**YOUR OBJECTIVE**: Restate word for word the line containing "SĀKUMS (55, 40)" and all remaining lines of the entries below.
╭─ SUPPLIED MATERIAL
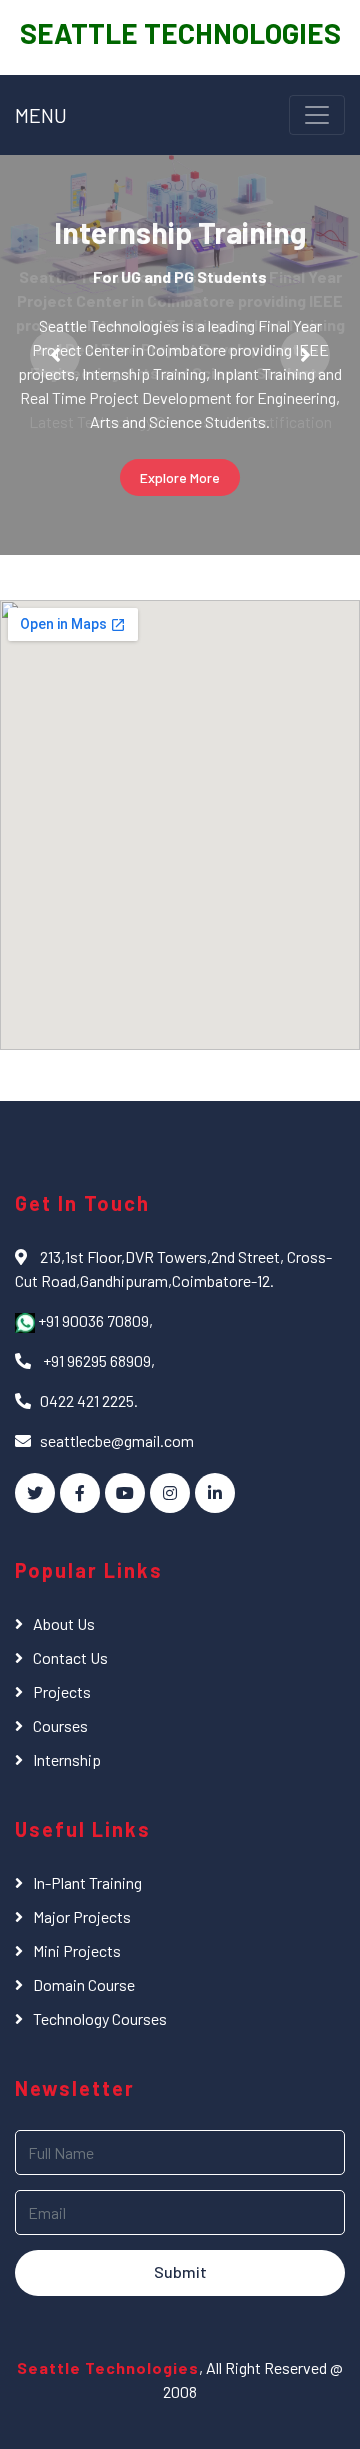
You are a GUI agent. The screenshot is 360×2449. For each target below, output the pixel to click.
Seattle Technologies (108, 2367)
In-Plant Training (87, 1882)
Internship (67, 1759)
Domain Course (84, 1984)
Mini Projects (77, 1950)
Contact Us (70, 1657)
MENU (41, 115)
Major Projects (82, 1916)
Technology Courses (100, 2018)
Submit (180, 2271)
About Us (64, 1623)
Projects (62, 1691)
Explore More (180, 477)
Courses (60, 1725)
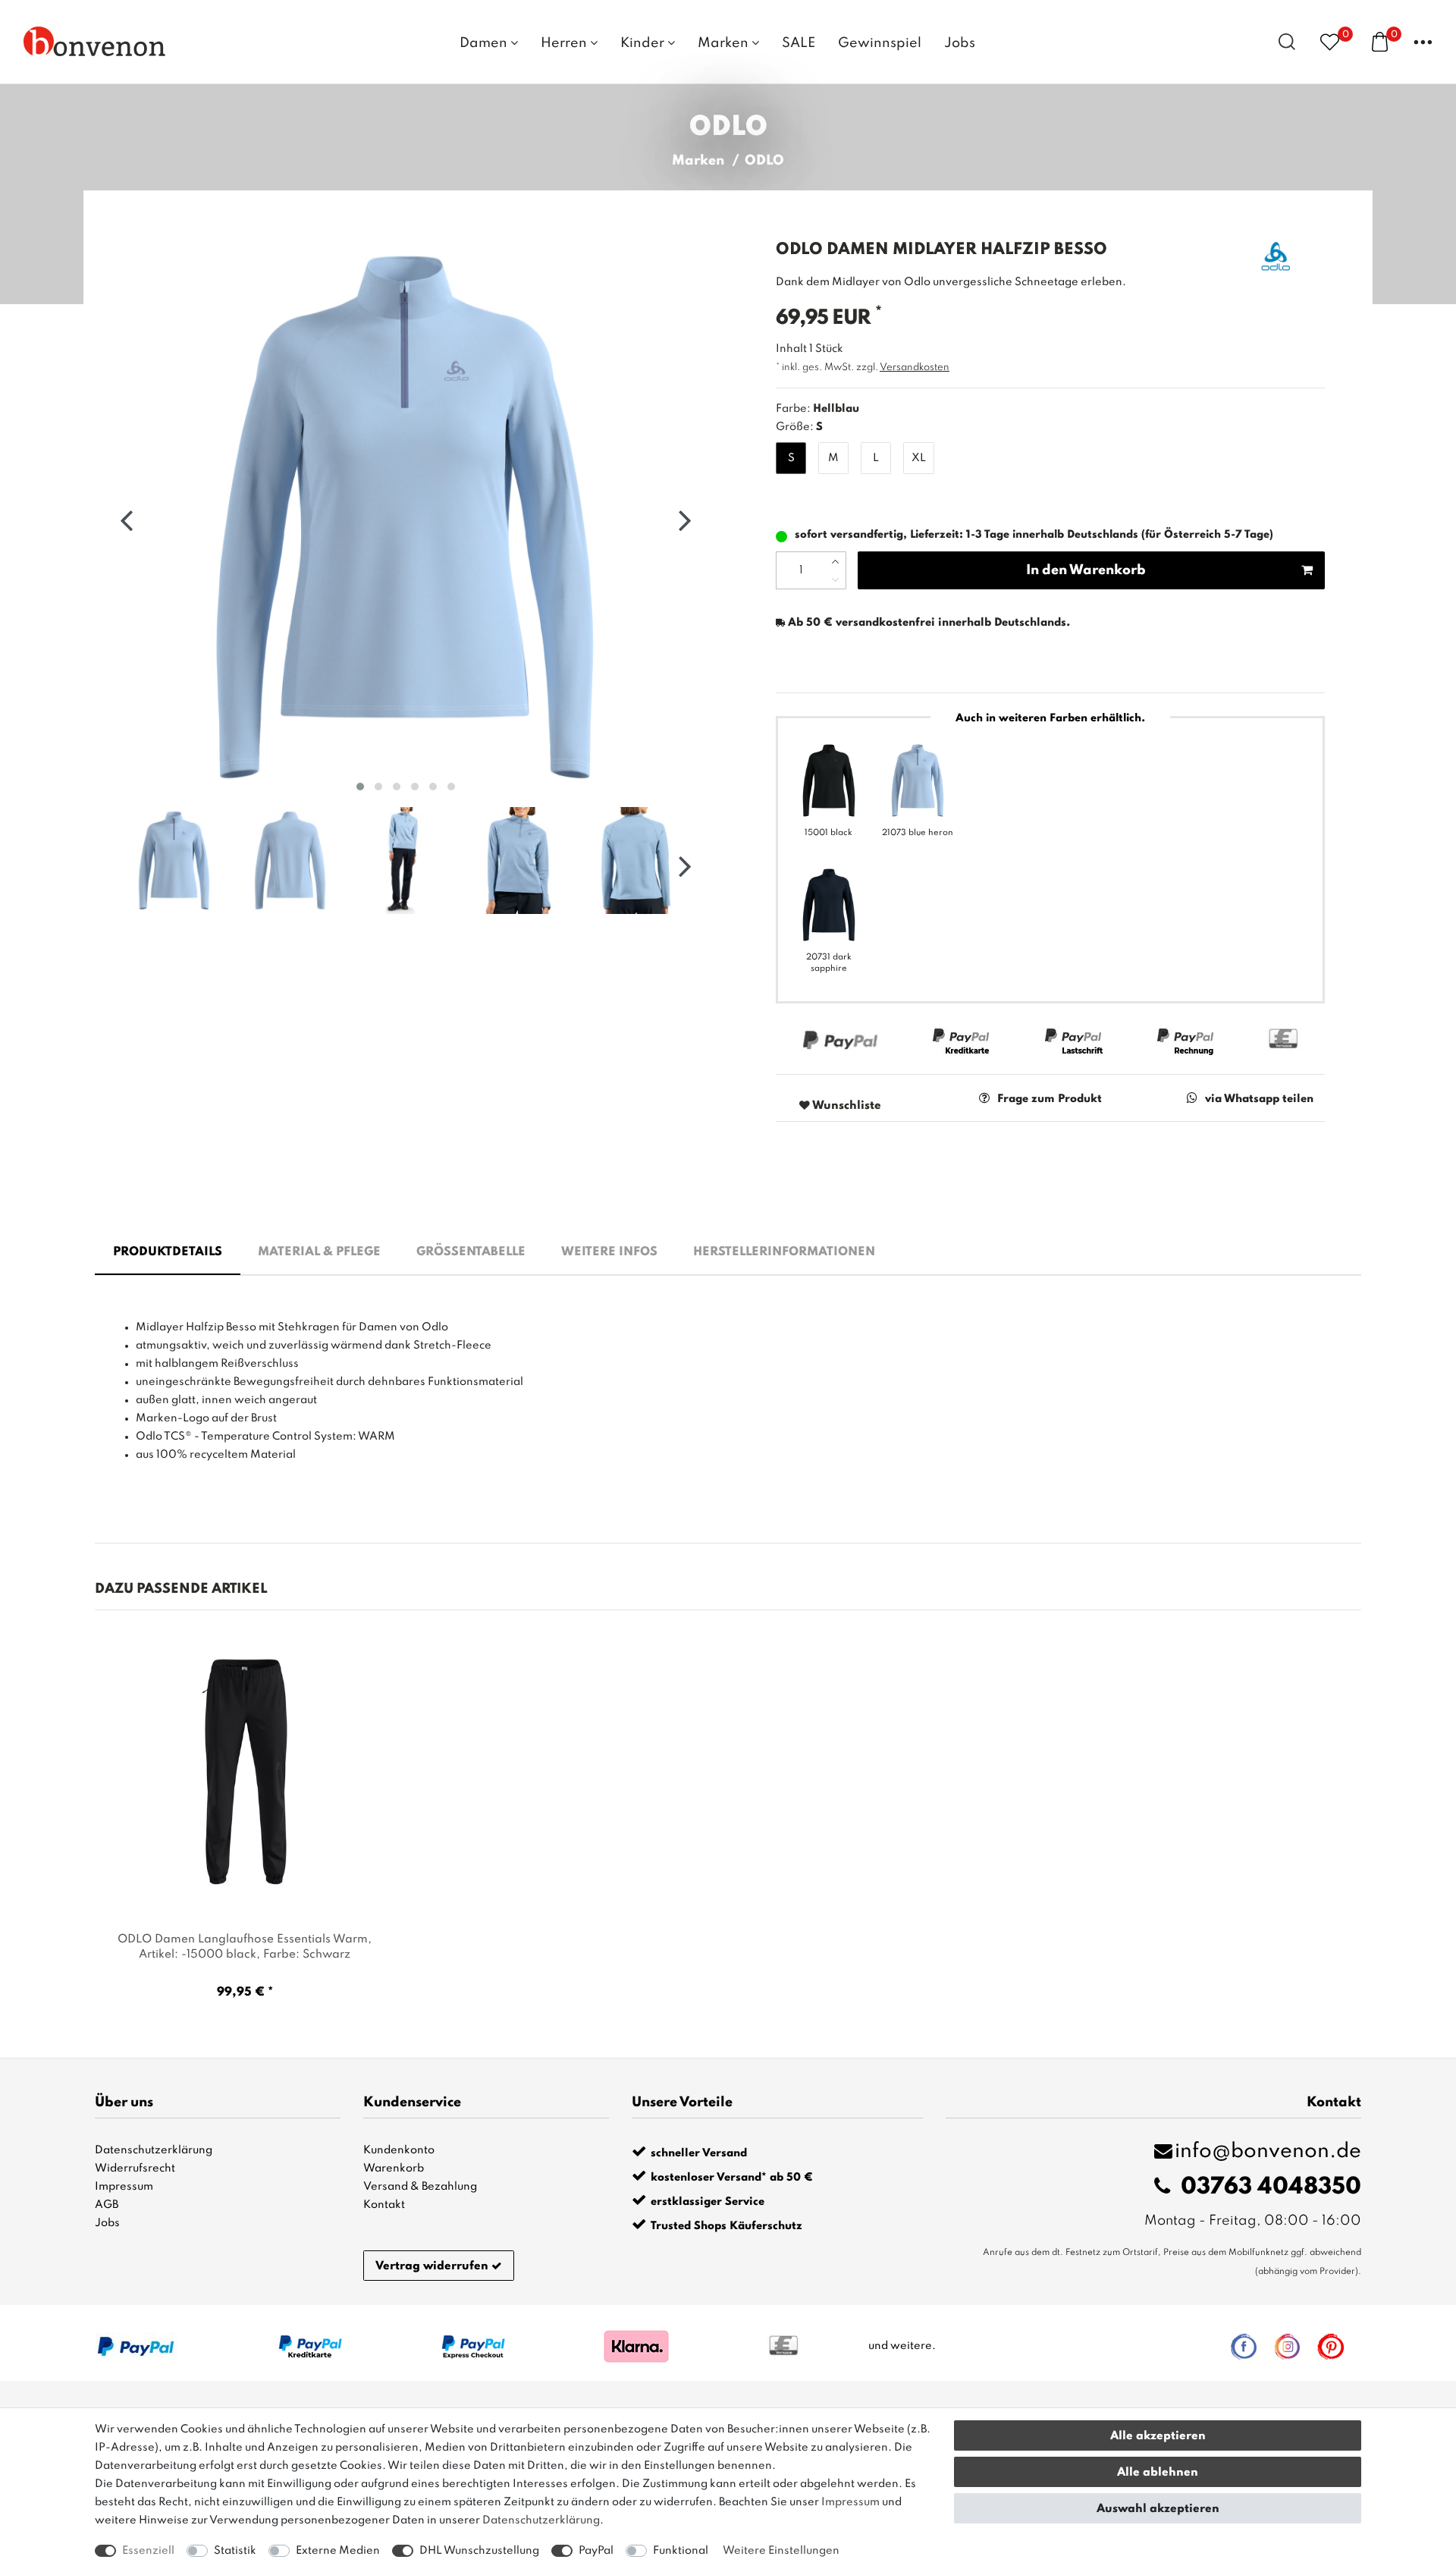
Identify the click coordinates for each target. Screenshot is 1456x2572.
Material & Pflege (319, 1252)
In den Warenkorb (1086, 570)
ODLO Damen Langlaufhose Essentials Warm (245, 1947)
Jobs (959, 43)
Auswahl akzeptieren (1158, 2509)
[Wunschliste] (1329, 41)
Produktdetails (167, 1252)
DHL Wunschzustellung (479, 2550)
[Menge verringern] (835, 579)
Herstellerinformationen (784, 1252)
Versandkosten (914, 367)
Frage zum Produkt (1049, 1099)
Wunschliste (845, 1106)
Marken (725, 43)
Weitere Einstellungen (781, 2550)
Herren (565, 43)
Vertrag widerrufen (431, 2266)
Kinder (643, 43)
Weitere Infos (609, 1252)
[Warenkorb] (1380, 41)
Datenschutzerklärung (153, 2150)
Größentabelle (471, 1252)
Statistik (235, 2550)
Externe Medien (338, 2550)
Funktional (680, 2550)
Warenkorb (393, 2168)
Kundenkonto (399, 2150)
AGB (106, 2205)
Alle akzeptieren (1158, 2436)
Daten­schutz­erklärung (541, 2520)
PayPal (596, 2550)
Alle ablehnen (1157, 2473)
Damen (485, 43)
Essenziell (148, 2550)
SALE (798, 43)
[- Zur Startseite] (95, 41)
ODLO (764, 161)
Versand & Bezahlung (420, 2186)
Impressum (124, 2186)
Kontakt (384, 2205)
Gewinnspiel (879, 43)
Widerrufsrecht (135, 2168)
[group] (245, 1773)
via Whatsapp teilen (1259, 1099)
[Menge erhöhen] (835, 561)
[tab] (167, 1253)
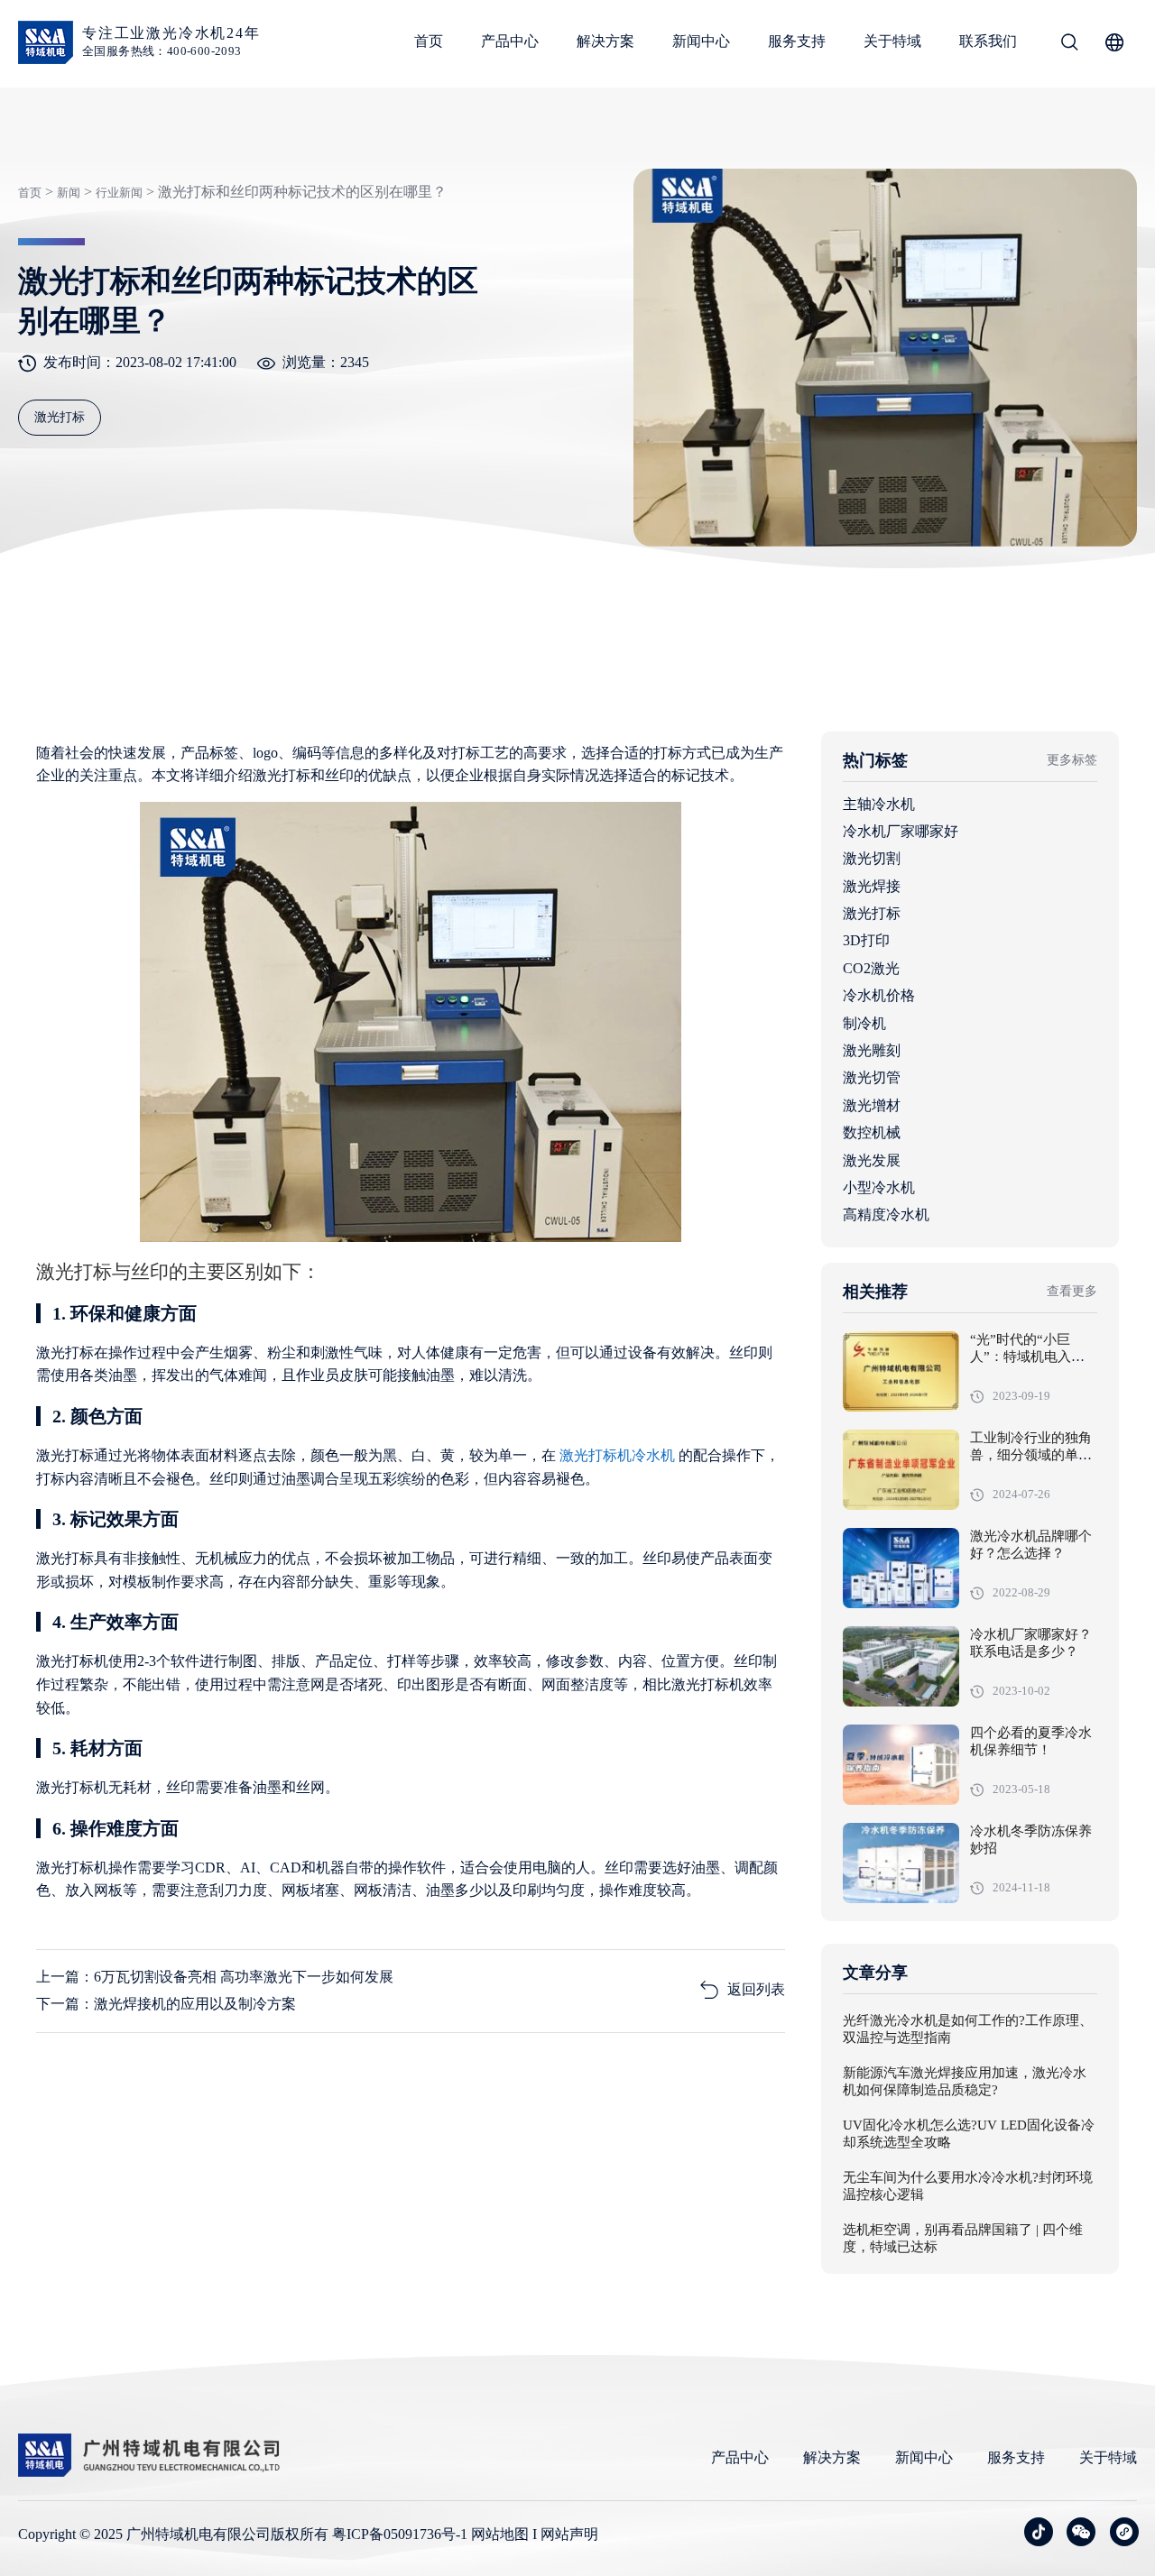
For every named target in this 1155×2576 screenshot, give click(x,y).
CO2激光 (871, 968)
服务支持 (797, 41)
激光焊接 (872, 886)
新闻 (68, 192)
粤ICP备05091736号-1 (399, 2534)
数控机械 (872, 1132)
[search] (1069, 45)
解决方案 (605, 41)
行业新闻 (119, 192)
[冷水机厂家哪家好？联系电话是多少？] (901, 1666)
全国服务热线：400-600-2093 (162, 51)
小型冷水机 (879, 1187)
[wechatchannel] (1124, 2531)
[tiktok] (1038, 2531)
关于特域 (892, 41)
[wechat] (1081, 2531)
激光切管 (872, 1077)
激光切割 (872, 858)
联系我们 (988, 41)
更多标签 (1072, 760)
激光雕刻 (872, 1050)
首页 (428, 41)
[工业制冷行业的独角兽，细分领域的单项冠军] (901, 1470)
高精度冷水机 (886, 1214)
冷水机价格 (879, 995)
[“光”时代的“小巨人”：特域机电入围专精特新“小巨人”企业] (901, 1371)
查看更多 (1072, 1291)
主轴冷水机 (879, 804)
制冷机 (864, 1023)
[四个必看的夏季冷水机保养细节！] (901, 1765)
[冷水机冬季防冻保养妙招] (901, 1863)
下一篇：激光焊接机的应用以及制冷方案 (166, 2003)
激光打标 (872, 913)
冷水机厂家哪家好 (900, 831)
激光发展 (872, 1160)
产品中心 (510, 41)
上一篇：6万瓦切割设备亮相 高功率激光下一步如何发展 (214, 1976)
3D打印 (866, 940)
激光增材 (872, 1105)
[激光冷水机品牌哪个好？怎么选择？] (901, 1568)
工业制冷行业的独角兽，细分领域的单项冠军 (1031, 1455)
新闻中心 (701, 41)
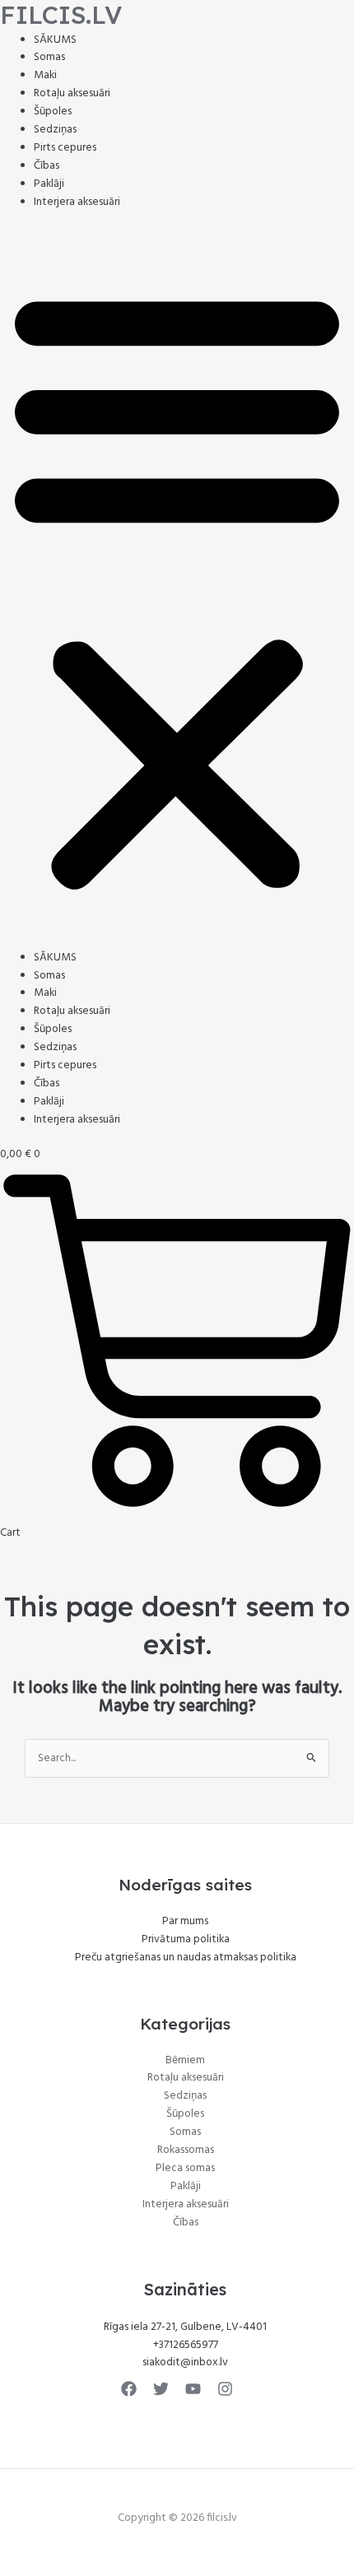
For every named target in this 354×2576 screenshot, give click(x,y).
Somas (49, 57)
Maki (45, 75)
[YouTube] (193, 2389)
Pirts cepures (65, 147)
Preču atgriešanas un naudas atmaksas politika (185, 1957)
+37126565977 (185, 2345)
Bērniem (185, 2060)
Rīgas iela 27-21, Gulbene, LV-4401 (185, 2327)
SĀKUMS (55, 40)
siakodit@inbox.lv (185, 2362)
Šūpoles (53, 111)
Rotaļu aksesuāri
╰─
**WRITTEN ANSWER**:
SĀKUMS (55, 40)
siakodit@inbox.lv (185, 2362)
Šūpoles (53, 111)
Rotaļu aksesuāri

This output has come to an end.